§ **EXERCISE DIRECTIONS**
Please repeat the rows from the line with "Locate an element on the screen. The" up to and including the final line of the rows, swapping "screenshot" for "image" and changing nothing else. Leave the pictures out.

○ ○ ○ ○

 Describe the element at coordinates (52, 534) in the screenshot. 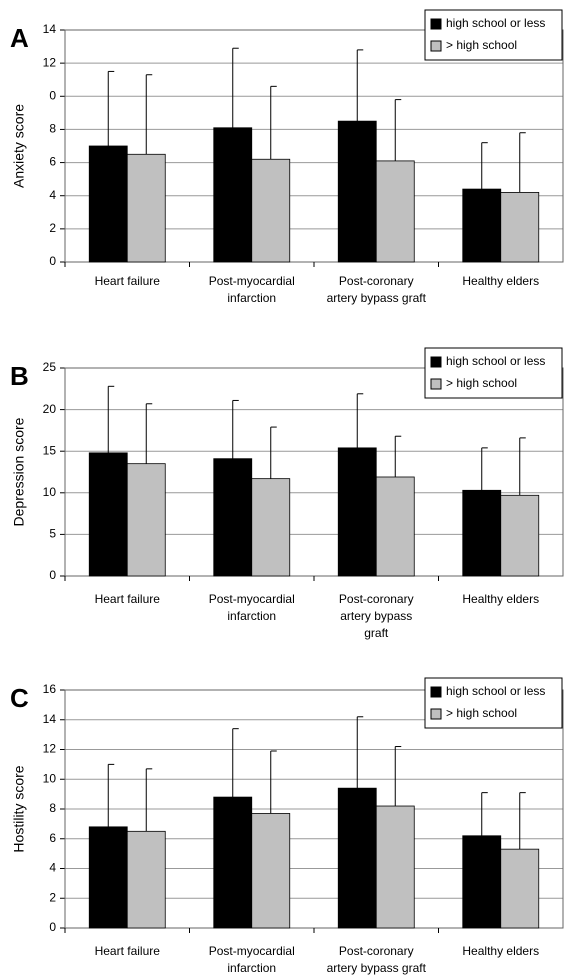

I see `y-tick-label: 5` at that location.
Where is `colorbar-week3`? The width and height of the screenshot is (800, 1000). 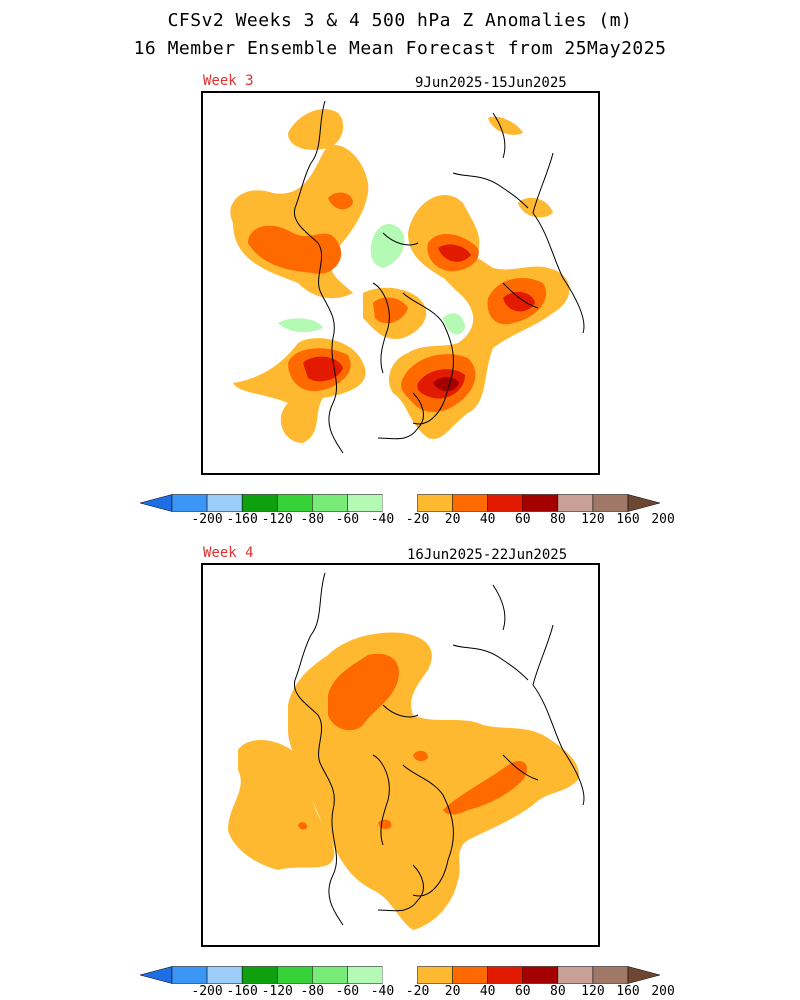 colorbar-week3 is located at coordinates (400, 503).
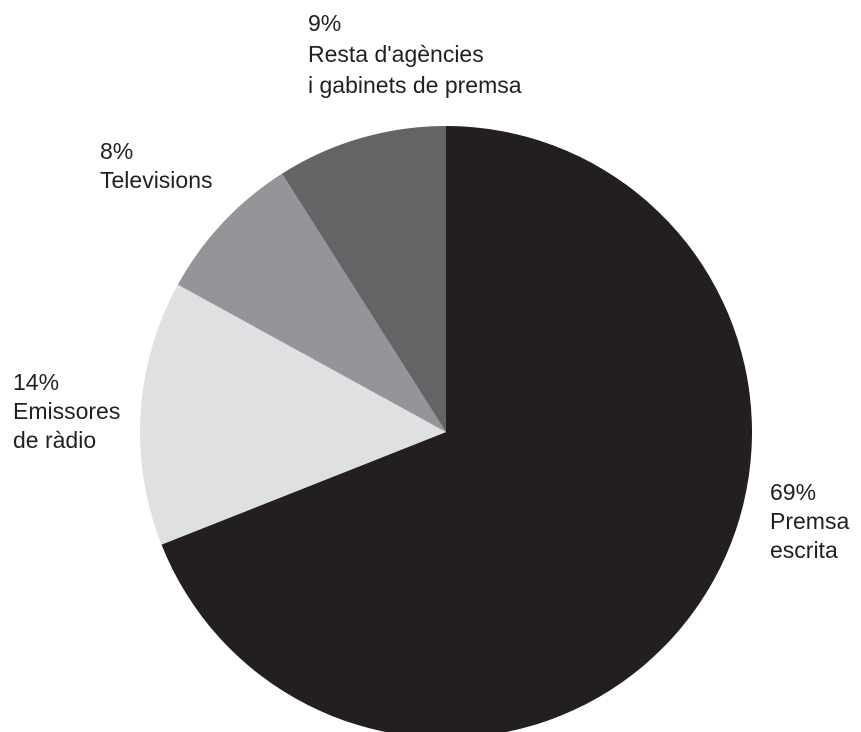 This screenshot has height=732, width=861. Describe the element at coordinates (804, 550) in the screenshot. I see `slice-name-line: escrita` at that location.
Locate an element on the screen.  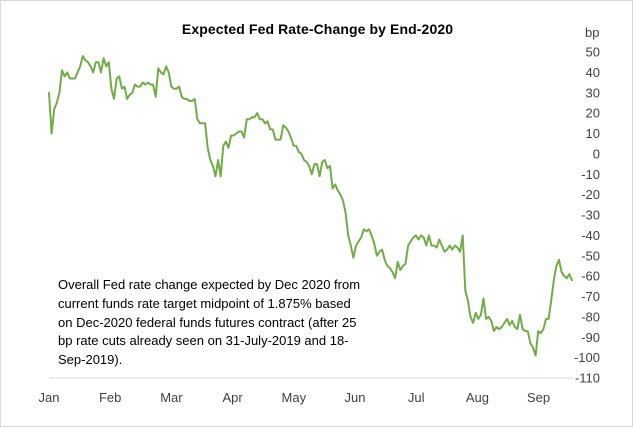
y-tick-label: 10 is located at coordinates (593, 134).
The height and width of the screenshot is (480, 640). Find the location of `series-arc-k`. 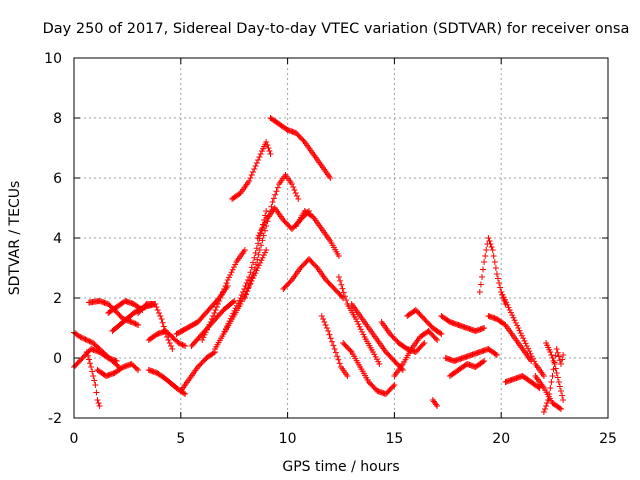

series-arc-k is located at coordinates (198, 372).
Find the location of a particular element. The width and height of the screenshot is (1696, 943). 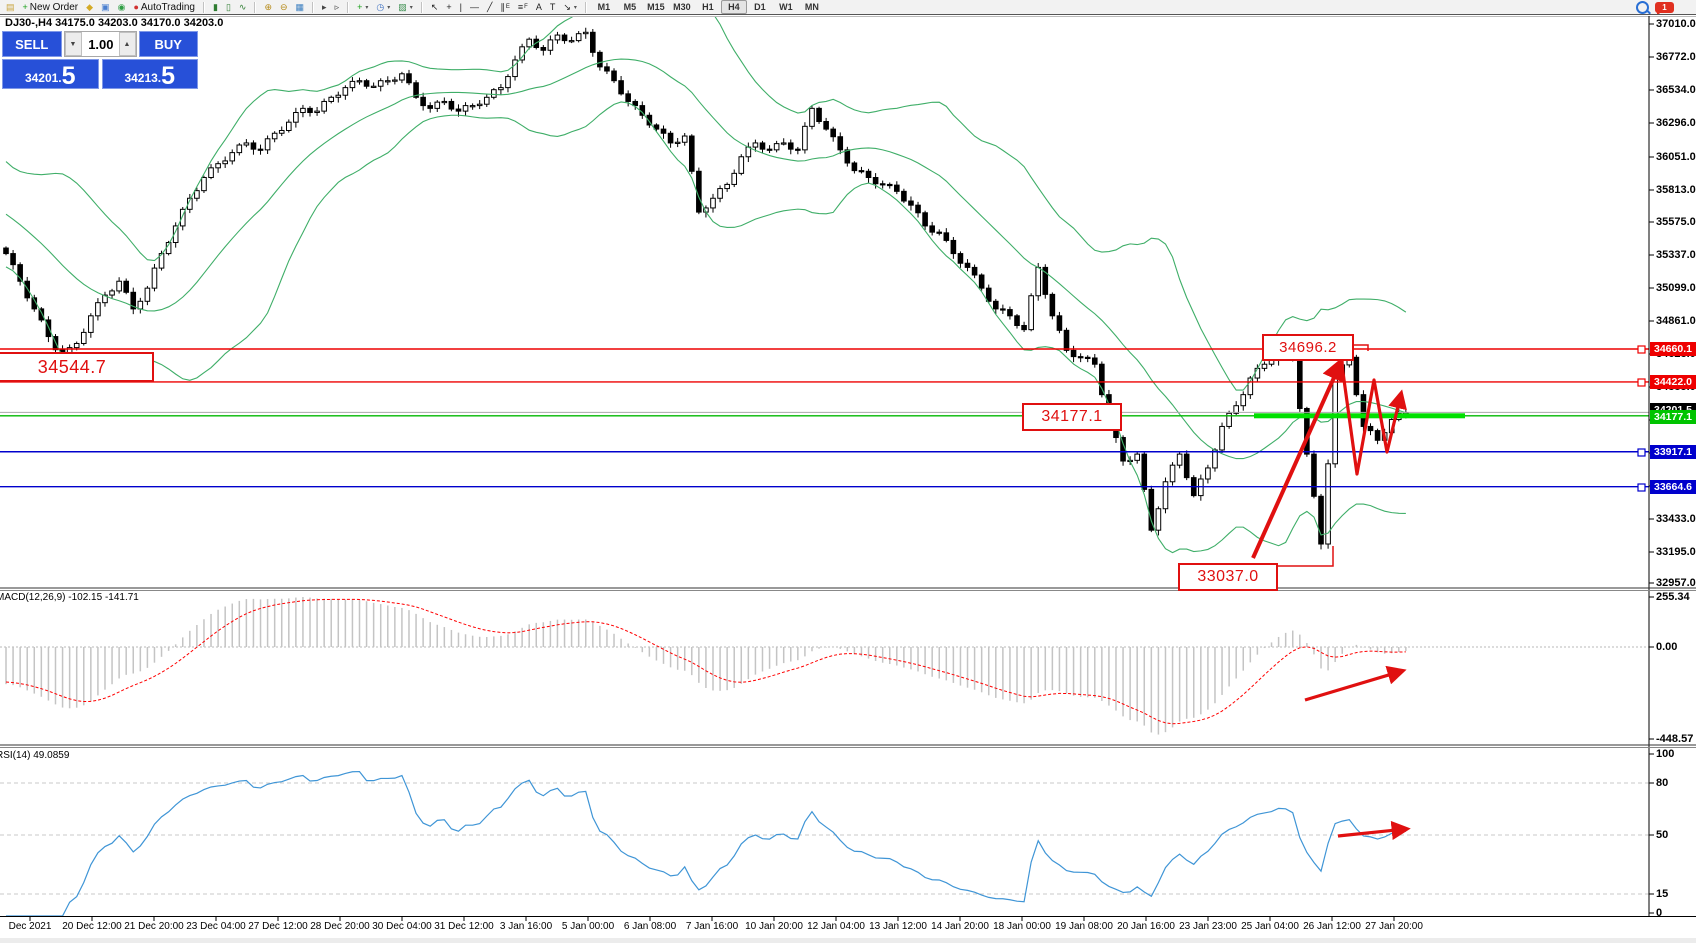

crosshair-icon: + is located at coordinates (448, 7).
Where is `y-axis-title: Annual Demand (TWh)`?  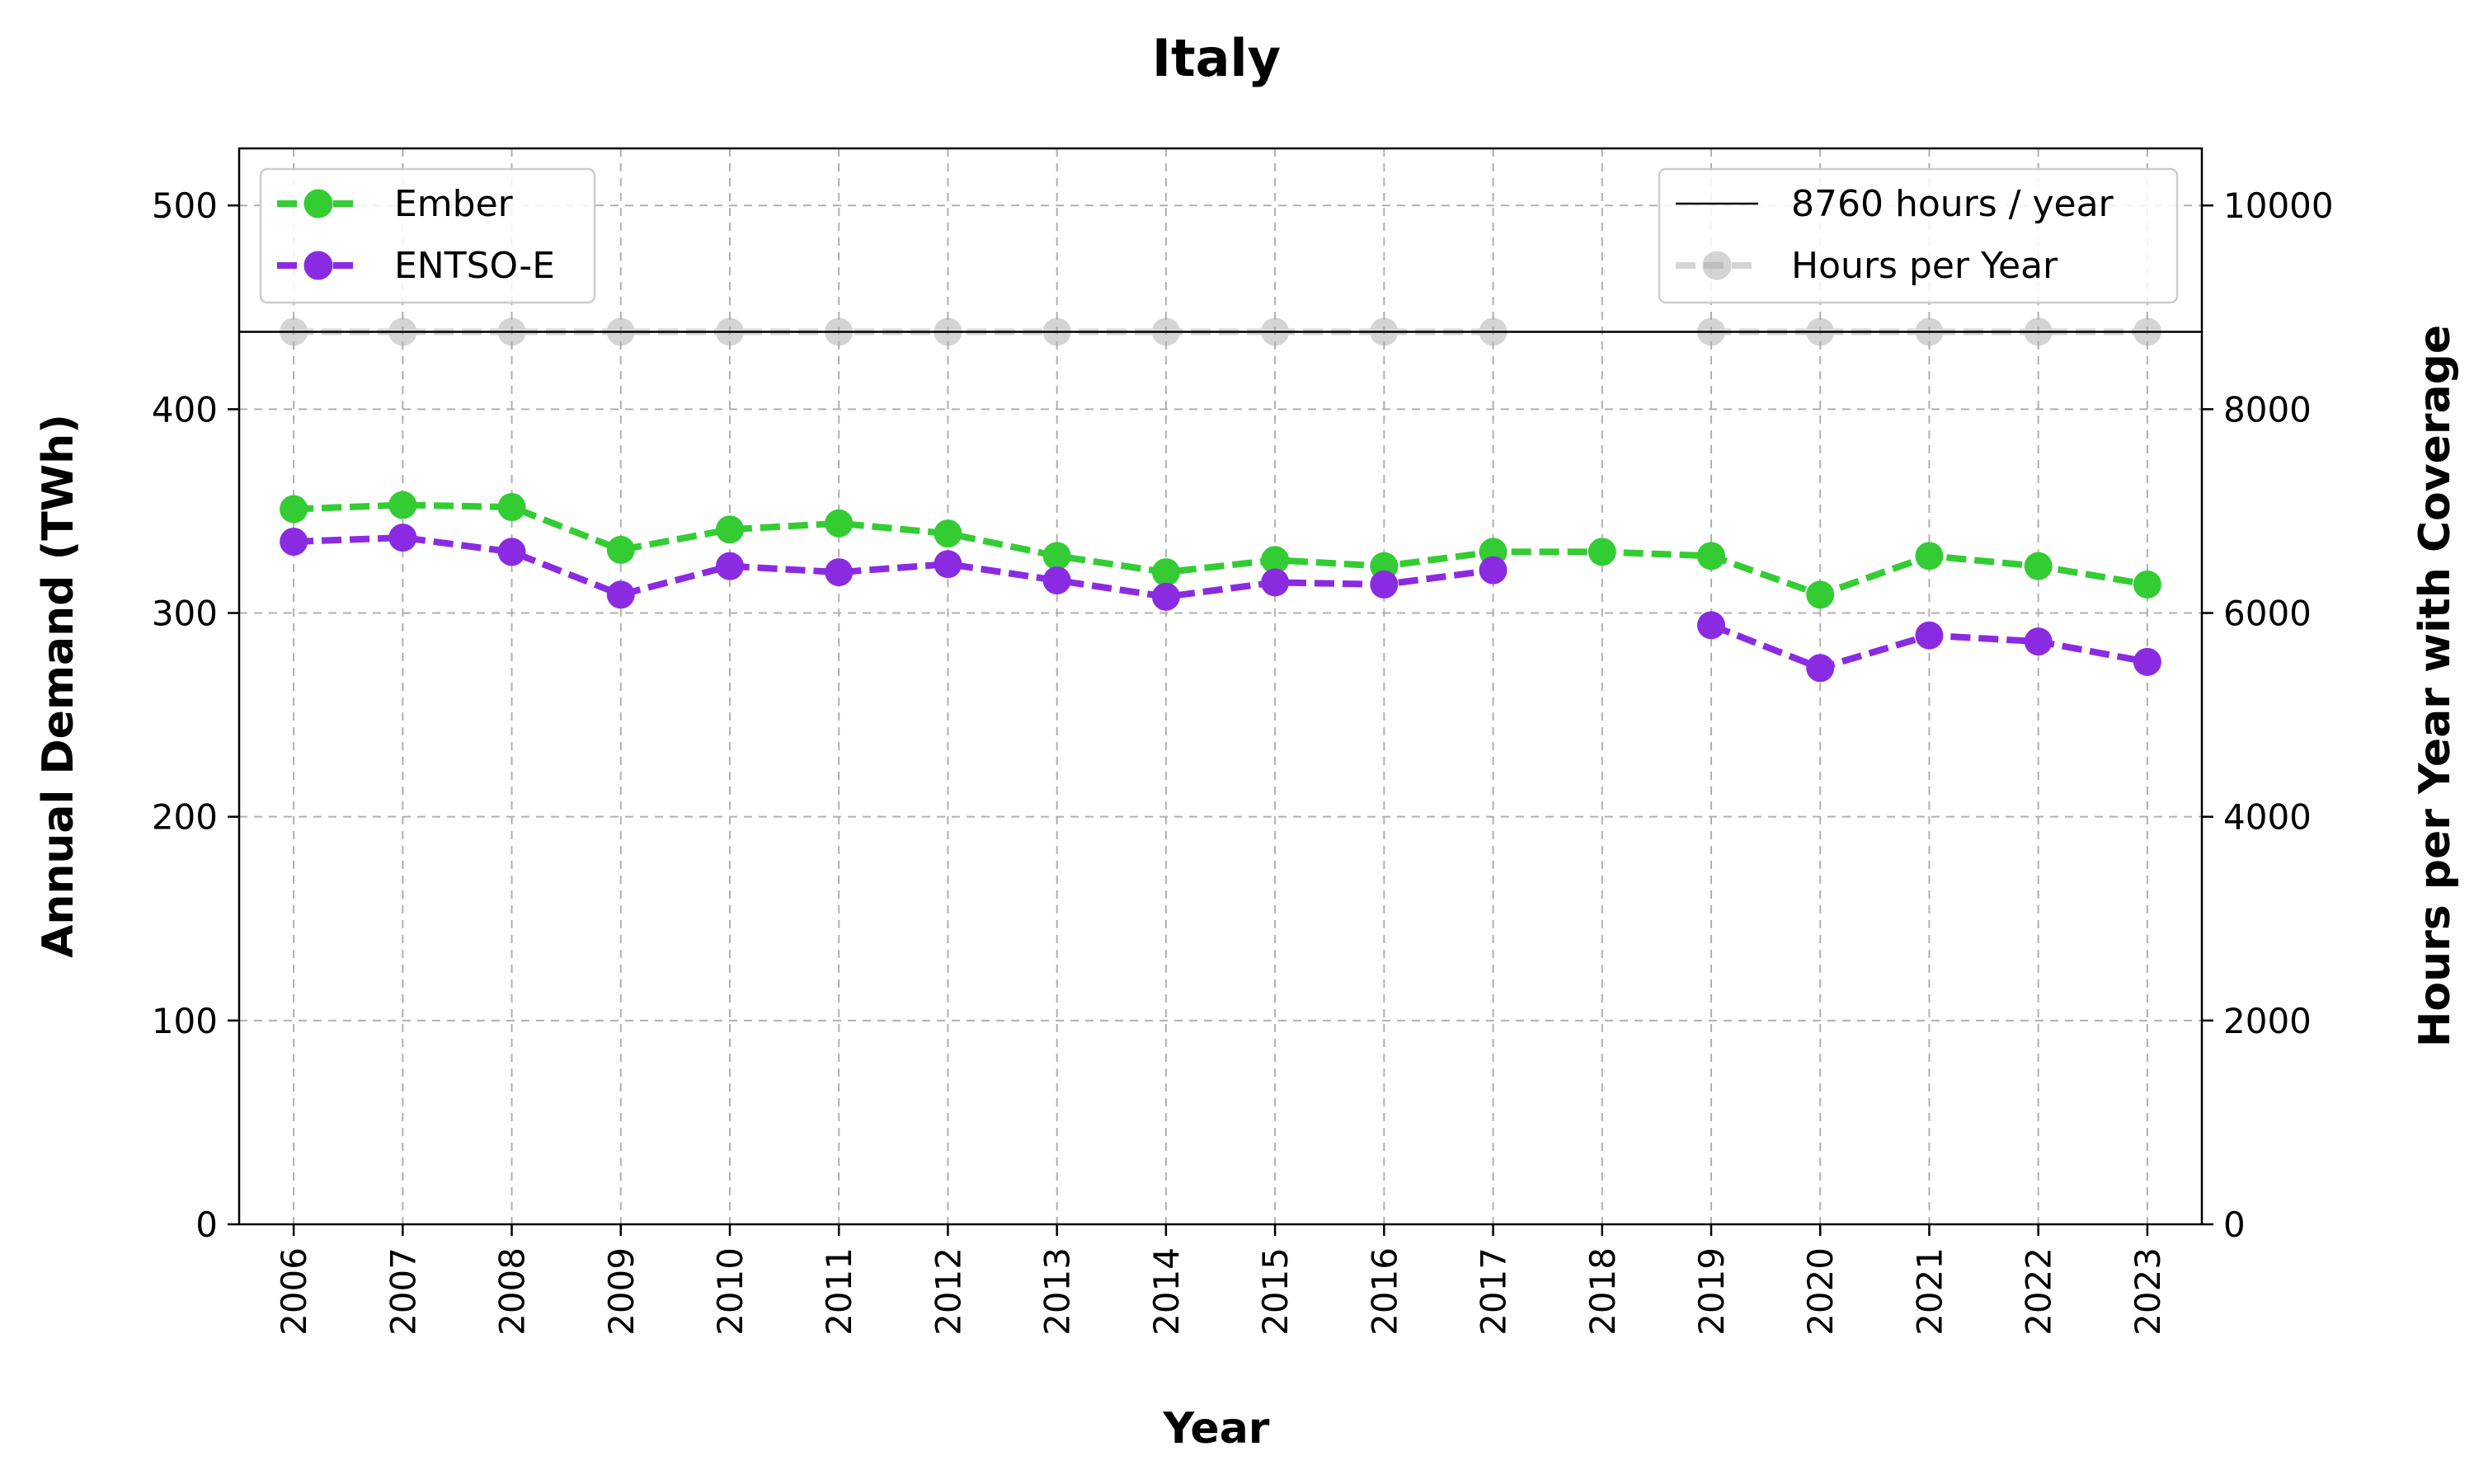
y-axis-title: Annual Demand (TWh) is located at coordinates (58, 686).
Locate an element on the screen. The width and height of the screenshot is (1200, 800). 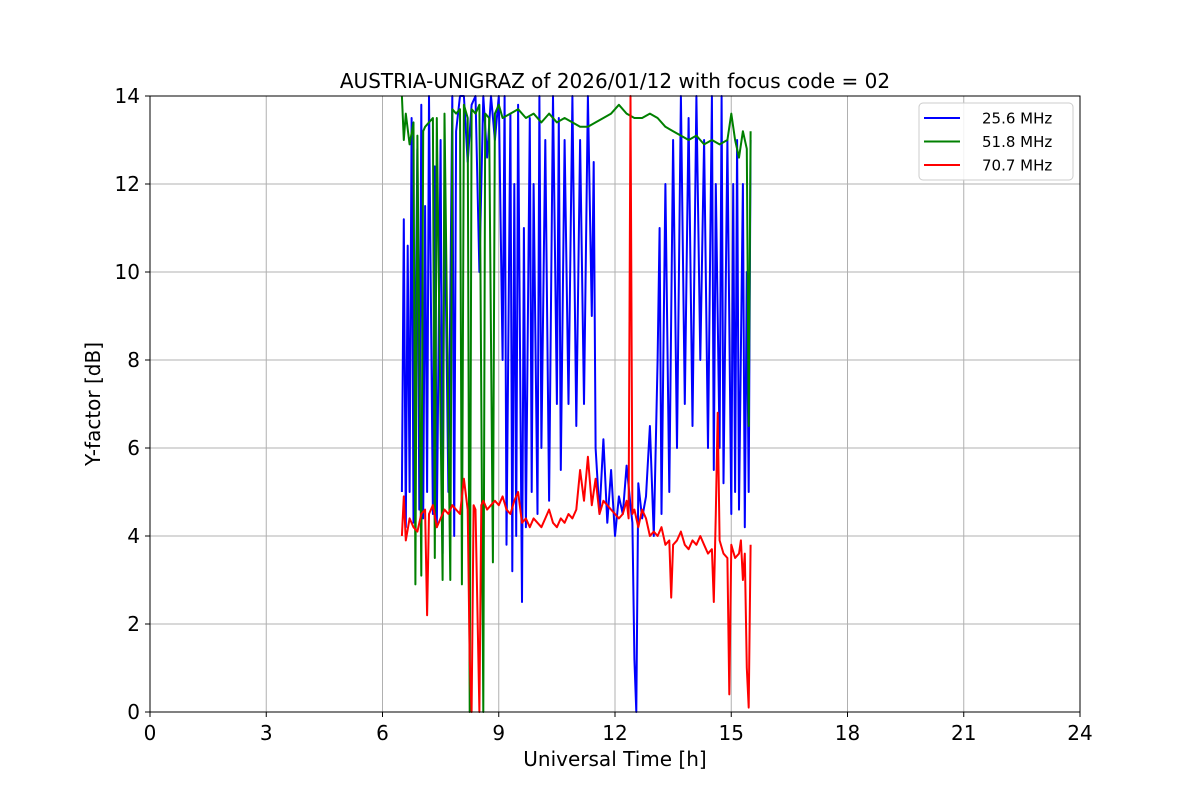
legend-entry: 51.8 MHz is located at coordinates (1017, 142).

○ ○ ○ ○

§ **TASK RESPONSE**
Locate an element on the screen. The width and height of the image is (1200, 800). 
legend-entry: 51.8 MHz is located at coordinates (1017, 142).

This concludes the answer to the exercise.